ECE2024 Eposter Presentations Calcium and Bone (102 abstracts)
1Department of Endocrinology and Metabolism, Rigshospitalet, Copenhagen, Denmark; 2Department of Oncology, Centre for Cancer and Organ Diseases, Rigshospitalet, Copenhagen, Denmark; 3Faculty of Health and Medical Sciences, University of Copenhagen, Copenhagen, Denmark
Introduction: Aromatase inhibitors, such as Letrozole or Exemestane, are often used as adjuvant treatment for post-menopausal breast cancer. However, they are known to reduce bone mineral density (BMD). Furthermore, breast cancer patients often undergo chemotherapy with drugs associated to BMD loss by themselves. Therefore, patients treated for breast cancer are subject to a considerable risk of BMD loss, and to alleviate this the treatments are normally combined with an anti-resorptive agent such as zoledronic acid or denosumab. These drugs have proven effective at stopping BMD loss during breast cancer treatment in several trials. A current oncological protocol is to use adjuvant i.v. zoledronic acid 4 mg every 6 months for 4 years while patients undergo treatment with aromatase inhibitors. We have investigated a group of women with breast cancer undergoing this protocol regime in a regular, clinical setting with the aim of determining whether all-cause BMD loss can be halted and/or reversed in an average, unselected population of women with early post-menopausal breast cancer.
Methods: A prospective study of BMD changes in post-menopausal women with breast cancer undergoing adjuvant treatment with aromatase inhibitors and anti-resorptive treatment in a clinical setting. We are currently following this cohort of women from diagnosis to finalized aromatase inhibitor treatment, and data presented here represent an interim analysis after two years of aromatase inhibitor treatment.
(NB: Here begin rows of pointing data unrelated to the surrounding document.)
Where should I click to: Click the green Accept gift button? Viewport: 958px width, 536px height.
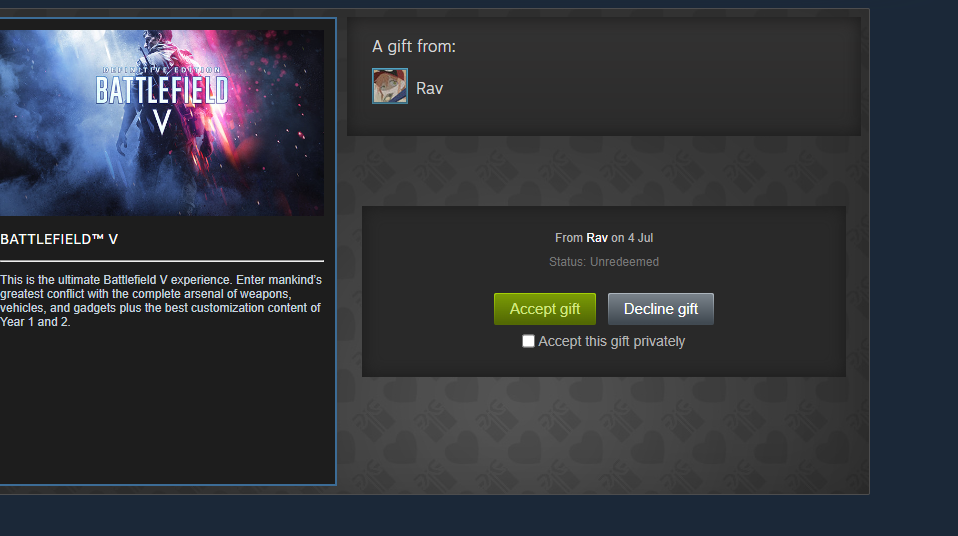tap(545, 309)
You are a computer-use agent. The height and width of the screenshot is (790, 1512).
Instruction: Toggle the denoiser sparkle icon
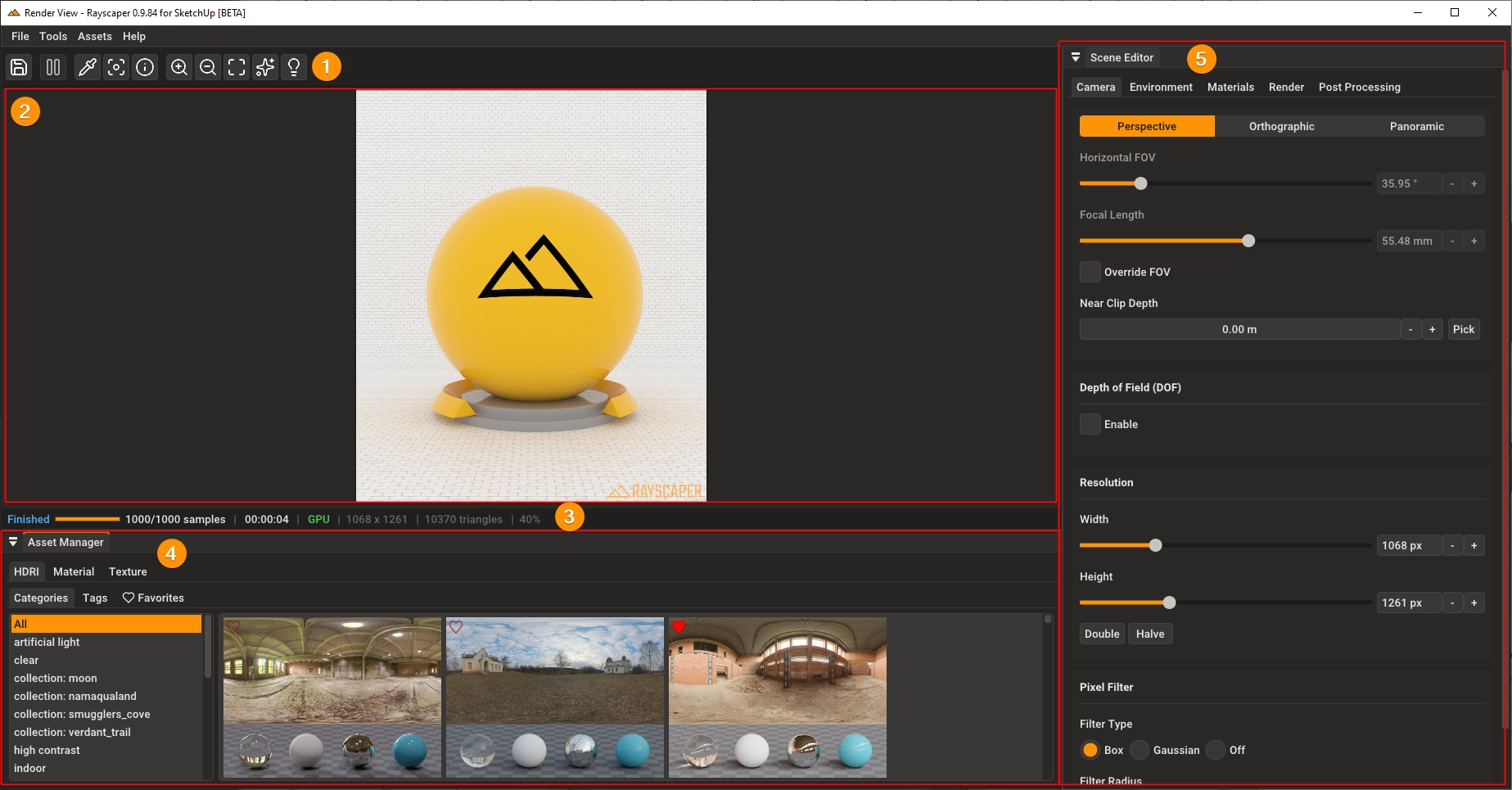click(265, 67)
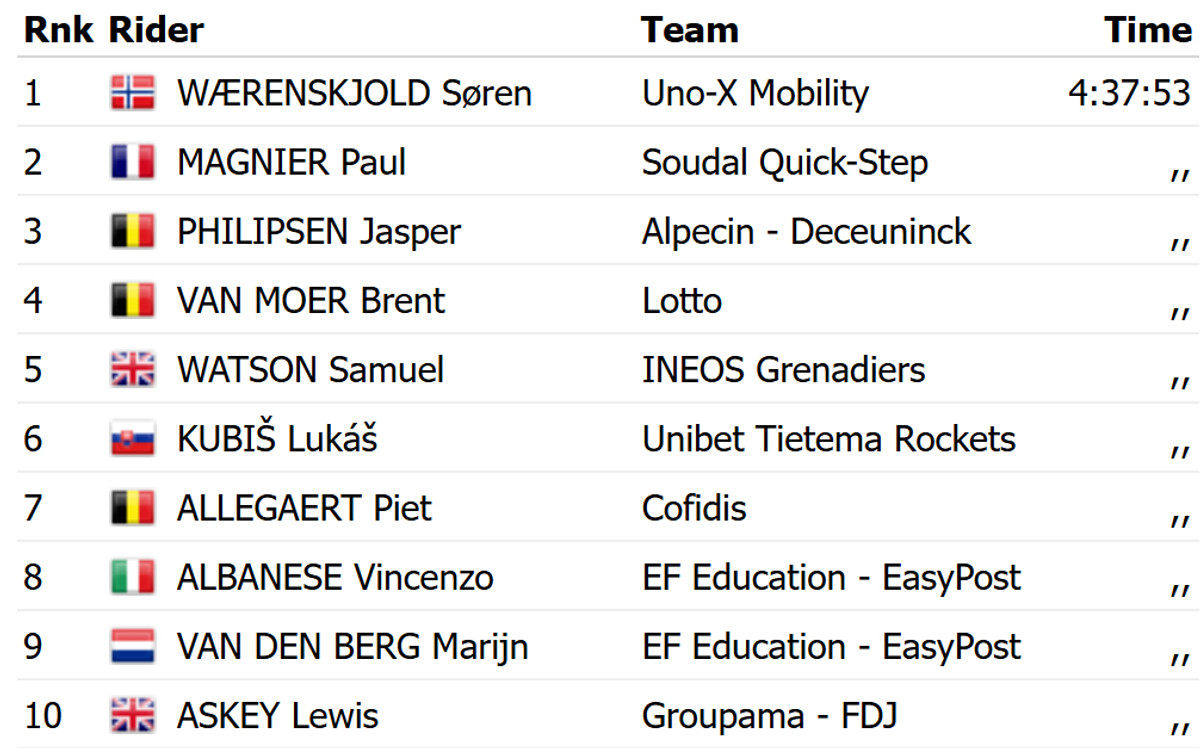Click the Slovak flag beside Kubiš
1200x748 pixels.
click(x=132, y=439)
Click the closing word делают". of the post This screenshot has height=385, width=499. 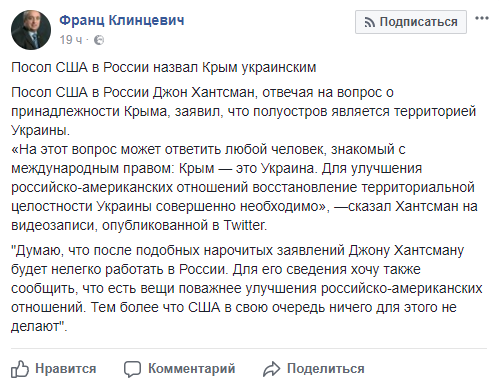(x=39, y=326)
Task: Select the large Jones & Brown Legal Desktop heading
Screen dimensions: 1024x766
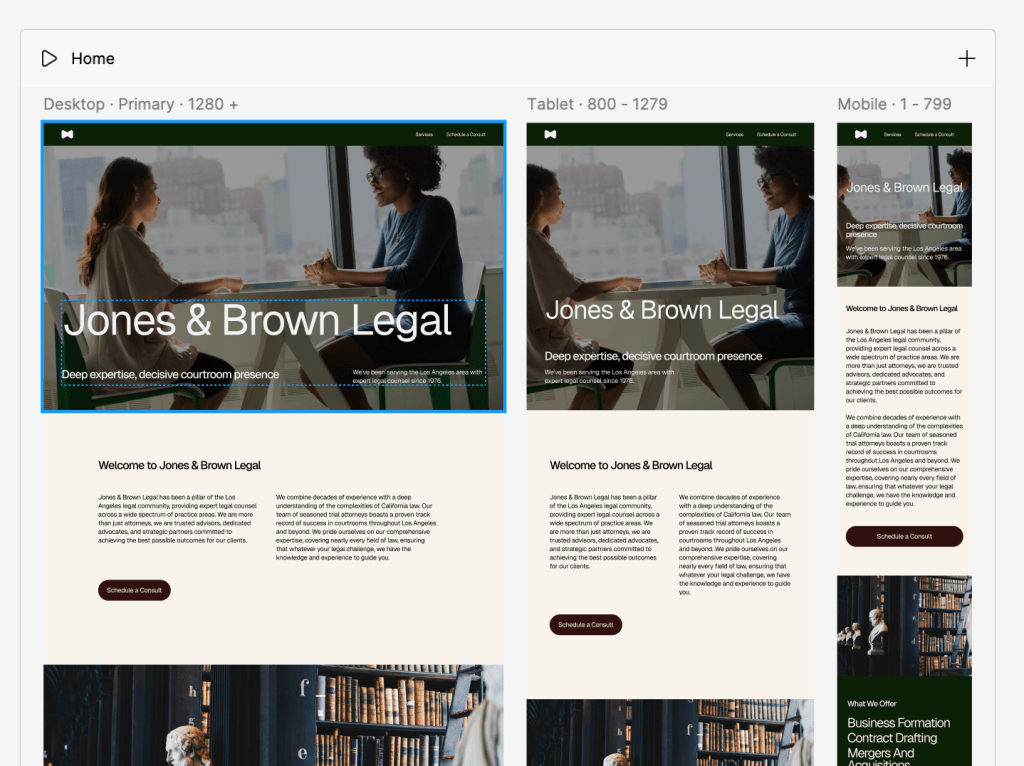Action: click(257, 321)
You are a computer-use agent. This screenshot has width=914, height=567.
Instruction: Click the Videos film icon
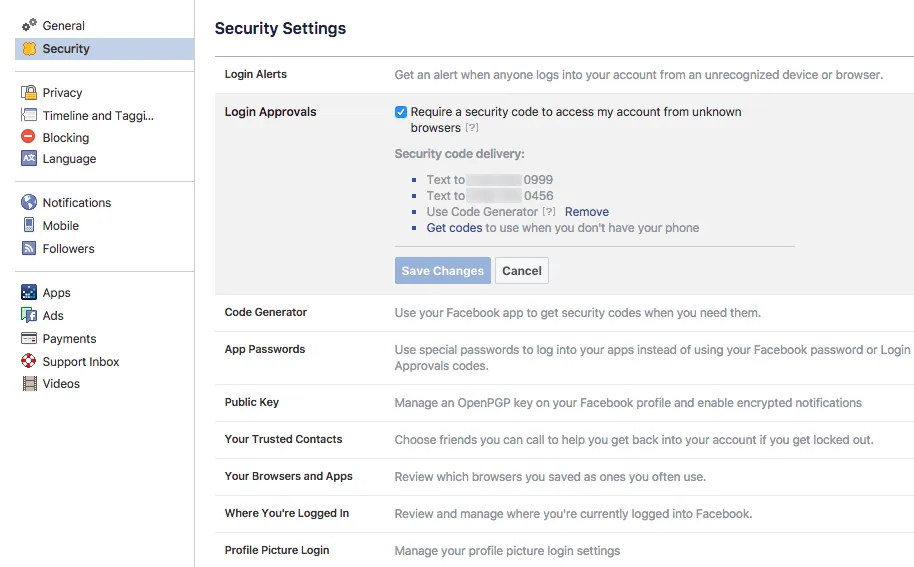[29, 384]
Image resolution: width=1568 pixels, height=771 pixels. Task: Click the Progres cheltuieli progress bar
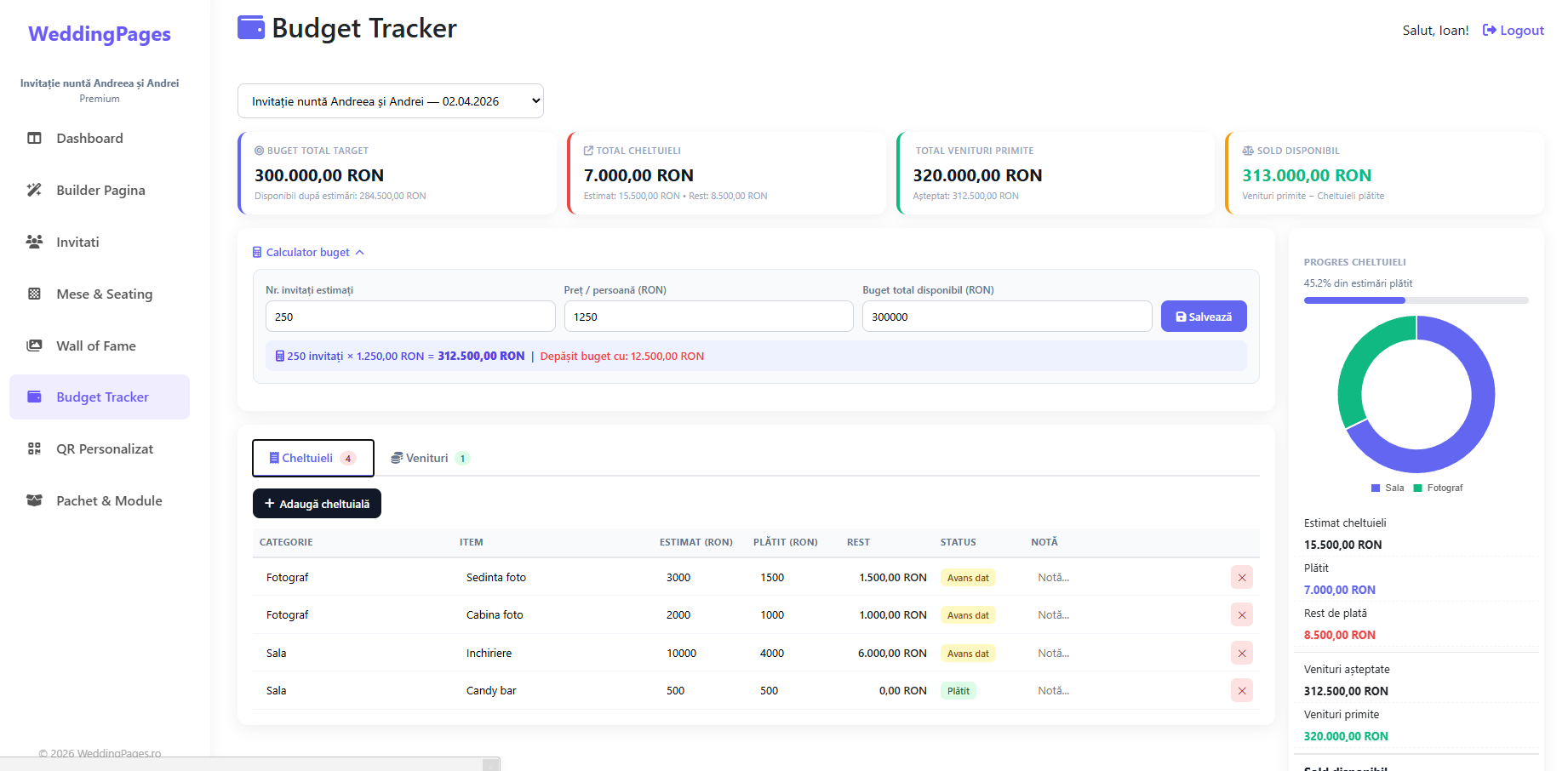click(1415, 300)
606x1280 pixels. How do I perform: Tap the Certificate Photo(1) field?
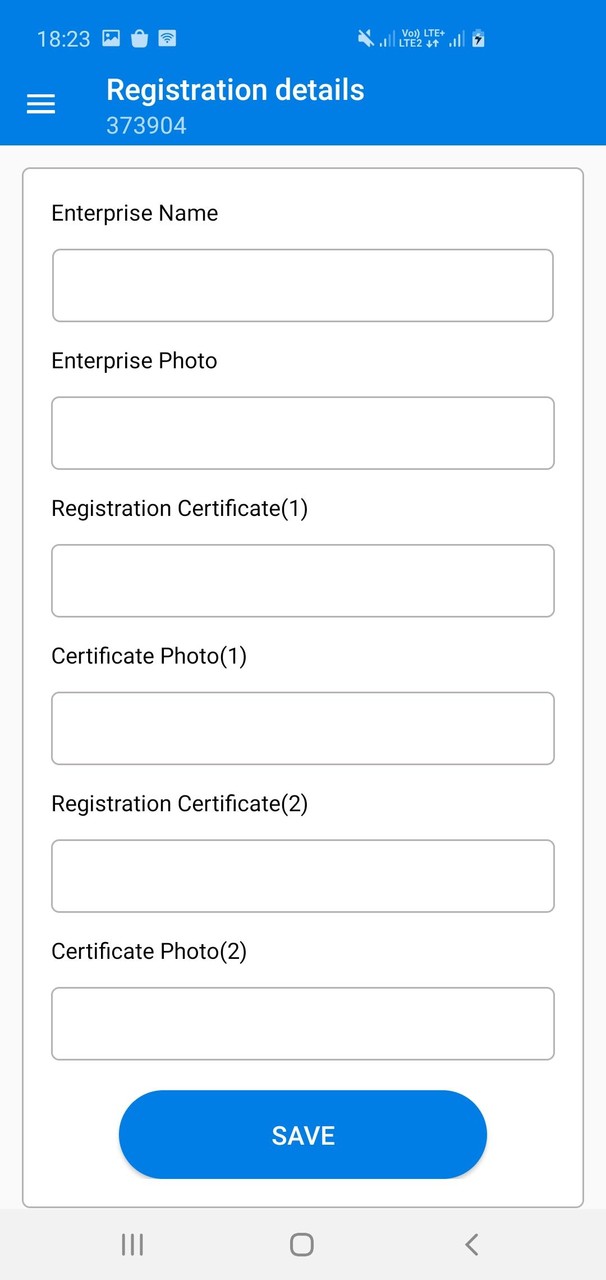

Results: A total of 79 women with a mean age of 59.4 years (±6.0) was included. BMD was measured by DXA-scan at baseline, after 12 months and after 24 months. In this interim analysis we found that adjuvant antiresorptive treatment significantly increases BMD after 12 months in all sites; in lumbar spine from 0.920 to 0.975 g/cm2 (P<0.001), in total hip from 0.828 to 0.851 g/cm2 (P=0.006) and in femoral neck from 0.704 to 0.725 g/cm2 (P=0.005). All three sites remained significantly increased compared to baseline after 24 months (P<0.001 at lumbar spine; P=0.017 at total hip; P=0.045 at femoral neck).
Conclusion: Adjuvant treatment with anti-resorptive drugs can, in a short time, significantly improve BMD in women treated for early breast cancer with chemotherapy and aromatase inhibitors, in normal clinical practice.